Starr has covered eight Olympics, beginning with the Winter Games in Albertville and the Summer Games in Barcelona back in 1992. Before the Salt Lake Olympics, he wrote a cover story on American skating queen Michelle Kwan and, during the Games, covered both figure skating's judging scandal and Sarah Hughes' upset gold medal. In December 2001, Starr profiled Hughes in Newsweek's year-end issue as the "Athlete to Watch" in 2002, calling her a strong upset possibility in Salt Lake.

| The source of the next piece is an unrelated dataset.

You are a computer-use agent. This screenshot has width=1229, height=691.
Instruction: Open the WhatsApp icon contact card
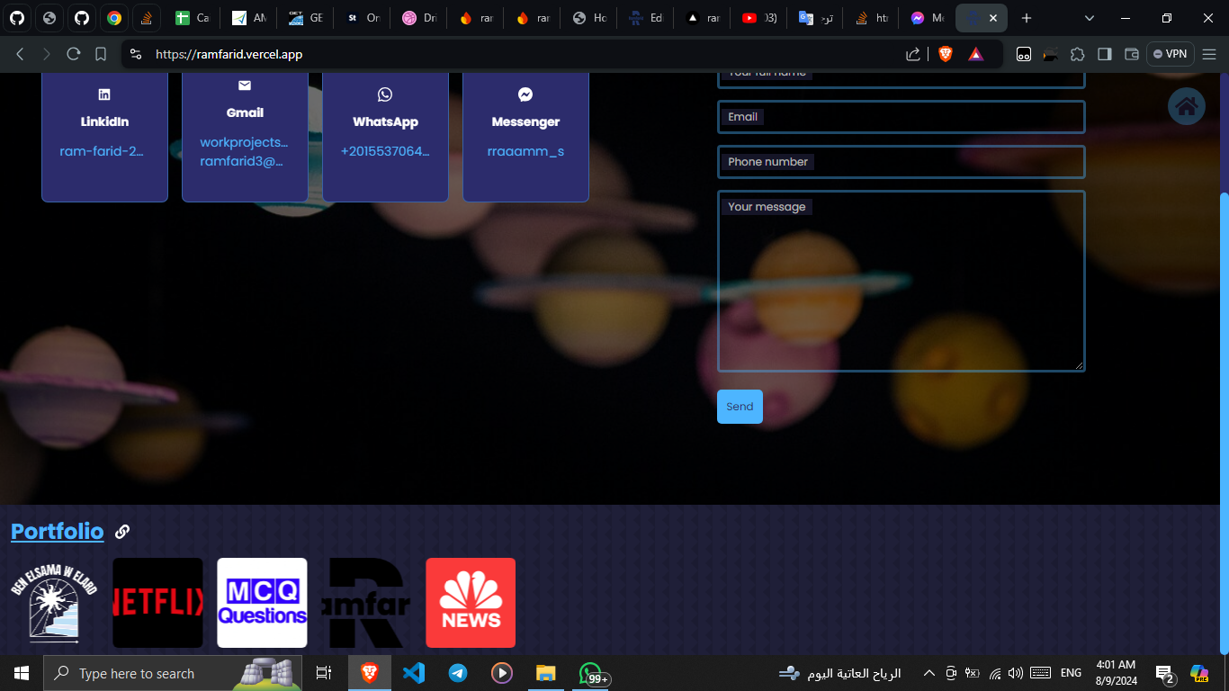click(x=385, y=94)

He was also prominently involved in four cover stories on the Nancy Kerrigan-Tonya Harding saga, which climaxed on the ice in Lillehamer, Norway in 1994. Starr has also covered three World Cups, writing cover stories on the shocking French men's home triumph in 1998 as well as America's "girls of summer," after they beat the Chinese in a thrilling Rose Bowl shootout in 1999. Starr has always been interested in women's sports. In 1996, he wrote on the U.S. women's basketball team hopes for an Olympic gold medal to jump-start a pro league. A year earlier Starr sailed with the women of America3 before its America's Cup challenge in San Diego.

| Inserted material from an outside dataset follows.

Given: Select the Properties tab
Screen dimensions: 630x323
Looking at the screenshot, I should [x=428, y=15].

Starr was a major contributor to Newsweek's special issue on the retirement of Michael Jordan, "The Greatest Ever" (October/November 1993) and the March 20, 1995, cover story on Jordan's first return to basketball, "Hoop Dreams." Starr has profiled a wide range of top personalities and performers in all sports including basketball's Shaquille O'Neal and Kobe Bryant, baseball's Pedro Martinez, NFL coaches Steve Spurrier and Bill Parcells, skating star Tara Lipinski, tennis' Martina Hingis, boxing champ Evander Holyfield, track stars Marion Jones, Michael Johnson and Carl Lewis, soccer superstars Roberto Baggio and Mia Hamm, Olympic gymnast Shannon Miller, speedskating queen Bonnie Blair and golfer David Duval.
Starr has also covered some of the more dramatic political stories out of Massachusetts, including John Silber's longshot bid to capture the State House, congressman Barney Frank's revelation that he was gay and Michael Dukakis's 1988 campaign for the presidency. Starr rode the Dukakis "bus" from New Hampshire until the November election.
Prior to Newsweek, Starr covered Central America for the Chicago Tribune during the Sandinista revolution of the late '70s. He was also a reporter for The Wall Street Journal, the Rochester Democrat & Chronicle and the San Jose Mercury-News.
Starr, a native of Boston, holds a B.A. from Cornell University and an M.A. in journalism from Stanford.